Федор Кузьмич вернулся в свою потаенную келейку. Навстречу ему кинулся, прихрамывая, Федькин:
– Дедушко! Вернулся!
Вечный странник улыбнулся тепло.
– Как вишь, воротился, друг мой.
Федькин доверчиво протянул ему потрепанный томик – Священное Писание:
– Почитай, дедушко.
В этой просьбе своему постояльцу старец Федор Кузьмич никогда не отказывал.
На этот раз Федькин на коленях подполз к нему и едва слышно промолвил:
– Положи мне его на голову, дедушко…
И все время, пока читал тот главу из Святого Писания, солдатик, чудом спасенный, держал Евангелие на своей голове.
– Пора бы тебе в мир возвращаться, друг мой, – спустя какое-то время промолвил старец.
Федькин отчаянно замотал головой, руками, словно защищаясь, прикрылся:
– Нет, дедушко, дозволь с тобой остаться!

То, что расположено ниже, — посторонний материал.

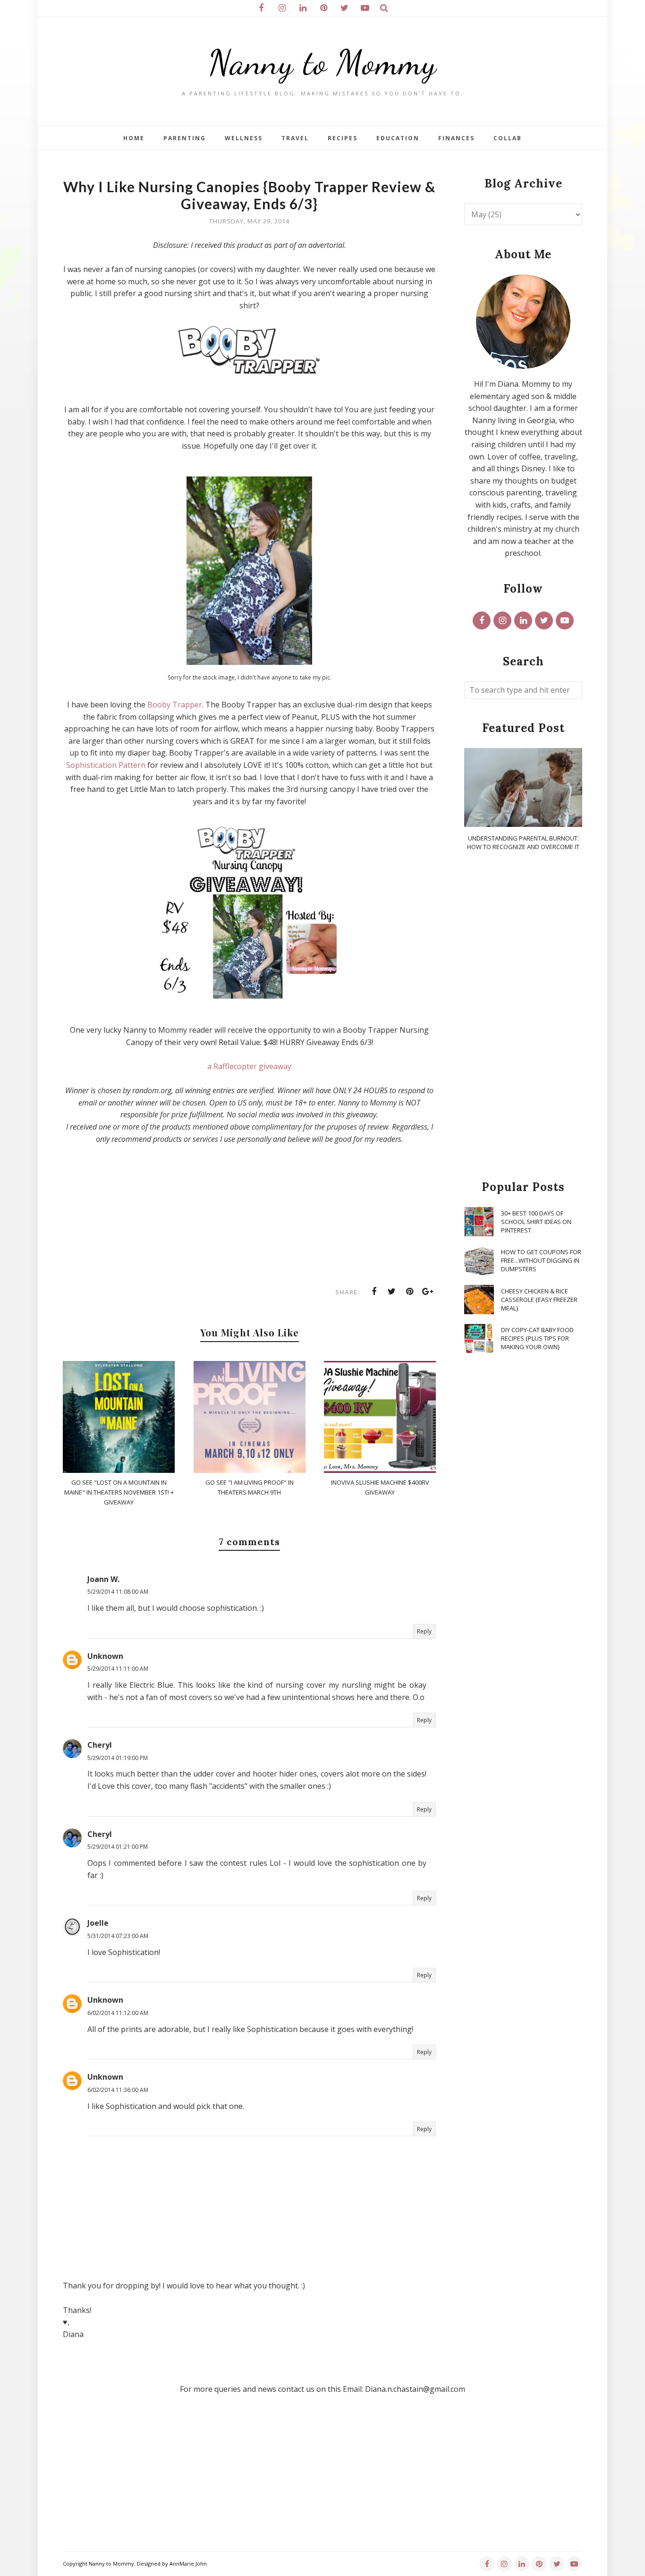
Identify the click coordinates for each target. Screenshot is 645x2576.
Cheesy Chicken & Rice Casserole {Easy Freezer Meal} (539, 1299)
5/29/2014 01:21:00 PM (117, 1847)
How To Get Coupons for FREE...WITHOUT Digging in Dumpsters (541, 1260)
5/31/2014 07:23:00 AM (117, 1936)
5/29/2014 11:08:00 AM (117, 1592)
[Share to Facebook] (374, 1291)
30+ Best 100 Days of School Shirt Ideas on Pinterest (536, 1221)
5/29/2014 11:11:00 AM (117, 1669)
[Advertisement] (523, 1016)
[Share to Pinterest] (409, 1291)
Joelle (98, 1923)
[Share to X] (391, 1291)
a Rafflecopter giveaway (249, 1066)
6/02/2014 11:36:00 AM (117, 2090)
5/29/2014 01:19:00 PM (117, 1758)
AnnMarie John (188, 2563)
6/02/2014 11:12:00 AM (117, 2013)
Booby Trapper (174, 704)
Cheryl (99, 1745)
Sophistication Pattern (105, 765)
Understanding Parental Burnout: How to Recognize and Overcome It (523, 842)
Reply (424, 1631)
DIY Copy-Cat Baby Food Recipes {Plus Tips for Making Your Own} (537, 1338)
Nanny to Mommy (322, 63)
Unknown (105, 1656)
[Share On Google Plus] (427, 1291)
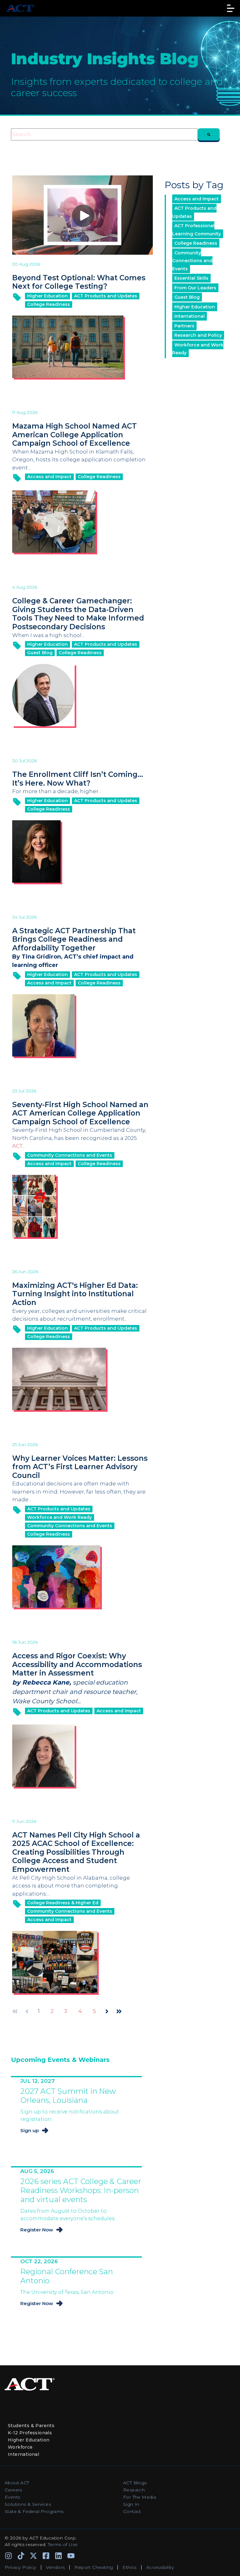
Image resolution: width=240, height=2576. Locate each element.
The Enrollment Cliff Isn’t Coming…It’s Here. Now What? (77, 779)
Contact (132, 2511)
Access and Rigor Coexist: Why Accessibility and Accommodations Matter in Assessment (77, 1664)
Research (134, 2490)
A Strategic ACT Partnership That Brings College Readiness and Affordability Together (74, 939)
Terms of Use (63, 2544)
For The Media (139, 2497)
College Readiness (48, 304)
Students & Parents (31, 2425)
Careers (13, 2490)
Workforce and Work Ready (59, 1517)
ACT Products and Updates (105, 296)
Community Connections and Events (69, 1155)
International (189, 316)
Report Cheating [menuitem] (93, 2567)
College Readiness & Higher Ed (62, 1903)
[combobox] (104, 134)
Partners (184, 326)
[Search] (209, 134)
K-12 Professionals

Старец обвел глазами потаенную свою келейку. Небольшая келья была вся черной – стены до половины и весь пол были застелены черным сукном, у самой стены виднелось большое распятие с предстоящей Богоматерью и евангелистом Иоанном, а с другой стороны стояла длинная черная скамья, также обитая черным сукном. Перед иконами в углу горела лампада, почти не дававшая света.
Федькин вновь упал на колени:
– Все мне у тебя здесь любо, хоть и страшно бывает порой. Словно в чреве могилы живу.
– Рядом, – улыбнулся старец. – Пойдем, покажу что. – И вывел за перегородку.
За перегородкой на столе стоял большой черный гроб, в котором лежала схима, свечи и все, относящееся к погребению.
– Смотри, – сказал Федор Кузьмич, – вот постель моя, и не моя только, но и всех нас. В нее все мы, солдатик, ляжем и будем спать долго… А потом пробудимся к новой, неведомой нам, но такой желанной жизни. Я уж раз пробуждался, и ты, видно, тоже… Оставайся, солдатик. Тут твой удел отечеству служить.
Через три дня могильный холмик, все, что осталось от полковника Лобанова, подправили, землю утрамбовали и на последнем пристанище Лобанова поставили крест. Странный крест… Одна его перемычина была из березы, а вот вторая была покрыта искусным рисунком. Чем-то поперечина эта затейливая напоминала деревянный протез полковника.
– В протезе лежало семь тысяч триста сорок девять рубликов ассигнациями, – сказал Борис Ниночке, пересчитав оставленные в наследство деньги. – На корабль этого, конечно, не хватит, но на мачту, паруса и такелаж четырехмачтового баркаса еще как хватит. – И Борис устало потер лицо. – Эх, что за пустые фантазии! На эти деньги мы сделаем здесь сотни лодчонок и пустим вниз по реке. Флот Лобанова в Сибири.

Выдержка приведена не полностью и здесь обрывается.